The work alludes to a dressing screen, replete with an outfit made from colored acetate shapes hanging over the top. But the piece also invokes a book that houses a collection of mnemonic and notational references. The images themselves are derived from works I've done in the recent past and intimate different types of space created through light and shadow.
In my figure-based works the viewer's physical positioning is a central concern, and it's especially pronounced in an installation. But viewers are kept at a remove in my more figurative collages, achieved in part by the aura of celebrity [pictured with these figures] and the inability to return their stare. In my Extraction series [on view at Elizabeth Dee] I removed the figure, making the pieces more open to a reflection on the physical and material properties of the work. With the screen, in particular, the viewer is led through a series of images and objects around the piece, approximating a linear narrative.
There is a crude solidity in the structure of the screen that contrasts with the ephemerality of the images I've embedded into it. The images are documents of other spaces whose physical materiality appears to be subsumed into this representational system-post-it notes often hold places in books or provide a written reminder or instruction of some sort, but, with their saturated color and repetition they can be seen as a visual phenomena of sun spots on the eye or lens; the camera's flash helps animate the surface of an opaque and dense glitter form; and shadows are cast by light filtering through a pattern on a window, refracting the geometric shapes within the expanse of the piece's crease or fold.
The three panels on the front of the piece are directly printed on aluminum sheets that I then laminated on to actual plywood. I wanted to combine the material of the wood with its digital representation within the conceptual parameters of the piece, which is, in part, an exploration of representational modes. The images within the panels consist of scanned wood, post-it notes and two photographs. Hanging from the screen is a colored acetate relief made up of fabric templates used to make clothing.
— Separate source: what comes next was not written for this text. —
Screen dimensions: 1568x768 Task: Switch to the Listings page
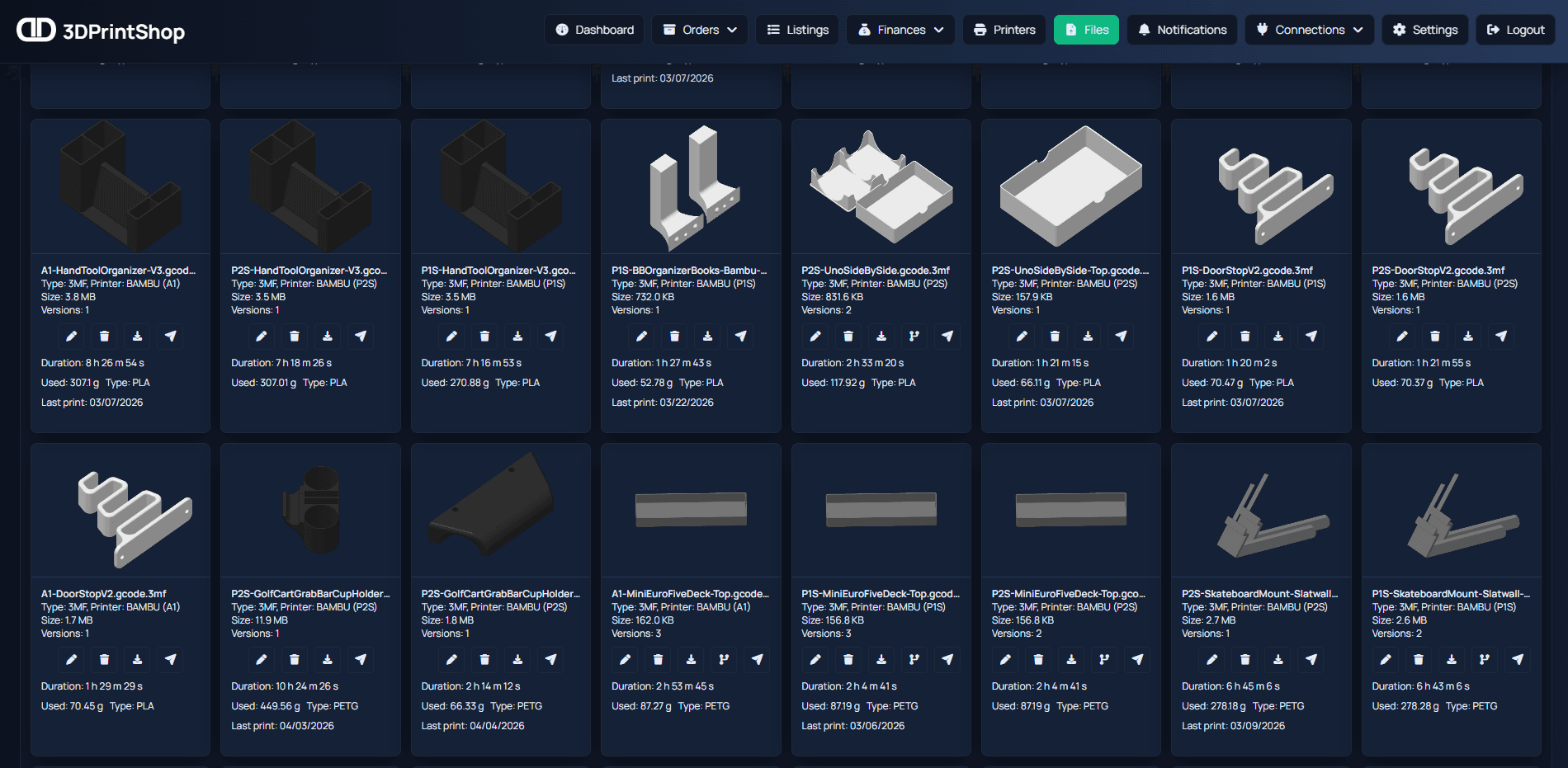[x=796, y=30]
I found the templates in an empty warehouse space next to my studio in Brooklyn, but the template form is reminiscent of my earlier works, in which the collaged elements often mimic the spaces in and around figures. More specifically, the use of fabric templates relates to a series I made using images of RAF member Gudrun Ensslin walking to and from her prison cell at Stammheim Prison. In these pictures, Ensslin is wearing a prison uniform and I was thinking about the fabric of this smock-what it figuratively and literally consisted of at that moment in history. In the Gudrun series I incorporated elements derived from Malevich paintings that covered over her dress. A pattern created from these Malevich paintings appear (and are reflected) again in the fold of the screen, seen to the right of the acetate relief.